Lidar is not sensitive to changing lighting conditions (including shadows and bright light), unlike cameras.
An autonomous system can be made more robust by using a combination of lidar and cameras. This is because cameras can perform tasks that lidar cannot, such as detecting text on a sign.
TAO-PointPillars is based on work presented in the paper, PointPillars: Fast Encoders for Object Detection from Point Clouds, which describes an encoder to learn features from point clouds organized in vertical columns (or pillars). TAO-PointPillars uses both the encoded features as well as the downstream detection network described in the paper.
For our work, a PointPillar model was trained on a point cloud dataset collected by a solid state lidar from Zvision. The PointPillar model detects objects of three classes: Vehicle, Pedestrian, and Cyclist. You can train your own detection model following the TAO Toolkit 3D Object Detection steps, and use it with this node.
For details on running the node, visit NVIDIA-AI-IOT/ros2_tao_pointpillars on GitHub. You can also check out NVIDIA Isaac ROS for more hardware-accelerated ROS 2 packages provided by NVIDIA for various perception tasks.
ROS 2 TAO-PointPillars node
This section provides more details about using the ROS 2 TAO-PointPillars node with your robotic application, including the input/output formats and how to visualize results.
Node Input: The node takes point clouds as input in the PointCloud2 message format. Among other information, point clouds must contain four features for each point (x, y, z, r) where (x, y, z, r) represent the X coordinate, Y coordinate, Z coordinate and reflectance (intensity), respectively.
Reflectance represents the fraction of a laser beam reflected back at some point in 3D space. Note that the range for reflectance values should be the same in the training data and inference data. Parameters including intensity range, class names, NMS IOU threshold can be set from the launch file of the node.
Node Output: The node outputs 3D bounding box information, object class ID, and score for each object detected in a point cloud in the Detection3DArray message format. Each 3D bounding box is represented by (x, y, z, dx, dy, dz, yaw) where (x, y, z, dx, dy, dz, yaw) are, respectively, the X coordinate of object center, Y coordinate of object center, Z coordinate of object center, length (in X direction), width (in Y direction), height (in Z direction) and orientation in 3D Euclidean space.
The coordinate system used by the model during training and that used by the input data during inference must be the same for meaningful results. Figure 3 shows the coordinate system used by the TAO-PointPillars model.

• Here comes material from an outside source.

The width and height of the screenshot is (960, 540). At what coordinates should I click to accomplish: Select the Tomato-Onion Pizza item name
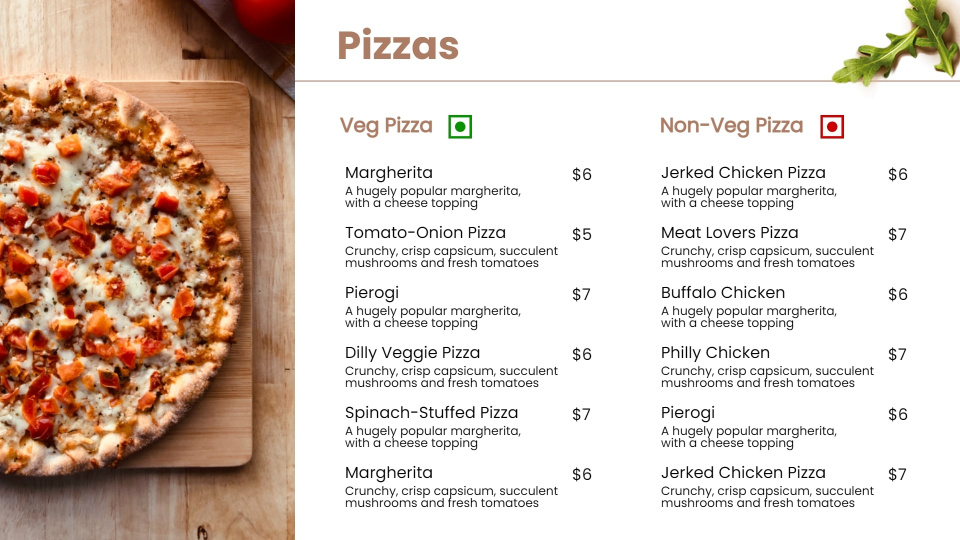(x=425, y=233)
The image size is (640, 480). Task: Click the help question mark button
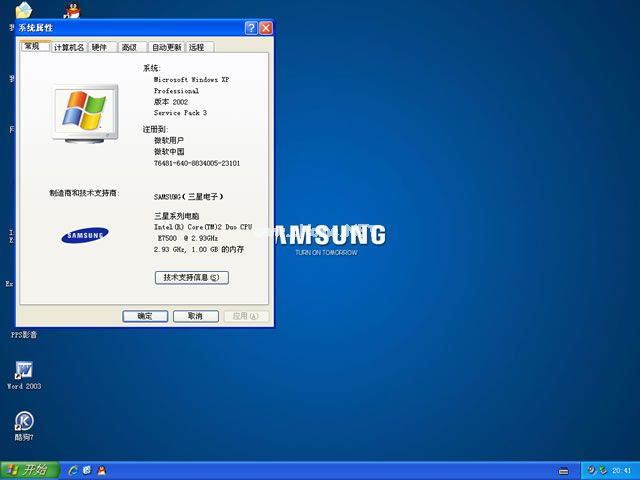point(251,28)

Since Detection3DArray messages cannot currently be visualized on RViz, you can find a simple tool to visualize results by visiting NVIDIA-AI-IOT/viz_3Dbbox_ros2_pointpillars on GitHub.

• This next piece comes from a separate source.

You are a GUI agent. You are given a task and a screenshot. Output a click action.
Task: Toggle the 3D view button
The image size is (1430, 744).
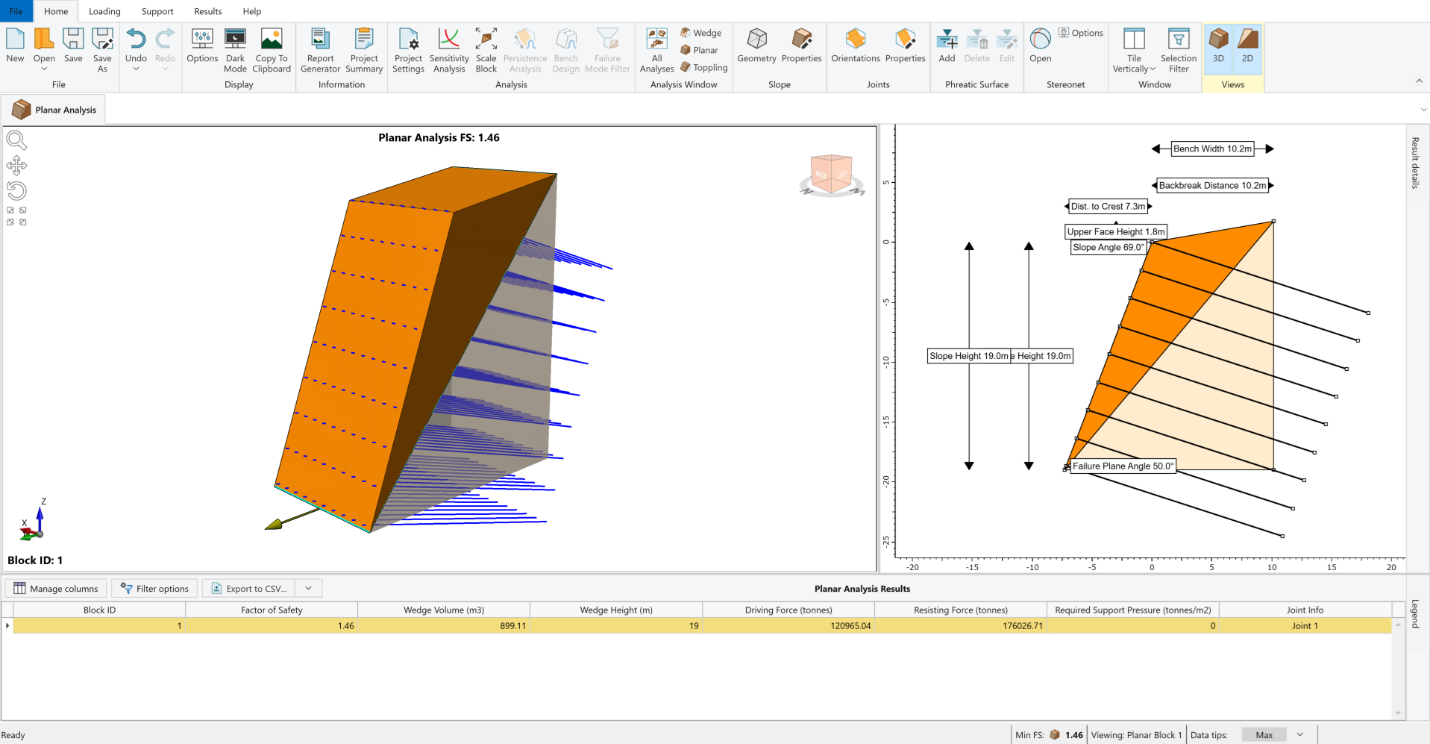[1218, 46]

For the example shown in Figure 4 below, the frequency of input point clouds is ~10 FPS and of output Detection3DArray messages is ~10 FPS on Jetson AGX Orin.
Summary
Accurate object detection in real time is necessary for an autonomous agent to navigate its environment safely. This post showcases a ROS 2 node that can detect objects in point clouds using a pretrained TAO-PointPillars model. (Note that the TensorRT engine for the model currently only supports a batch size of one.) This model performs inference directly on lidar input, which maintains advantages over using image-based methods. For performing inference on lidar data, a model trained on data from the same lidar must be used. There will be a significant drop in accuracy otherwise, unless a method like statistical normalization is implemented.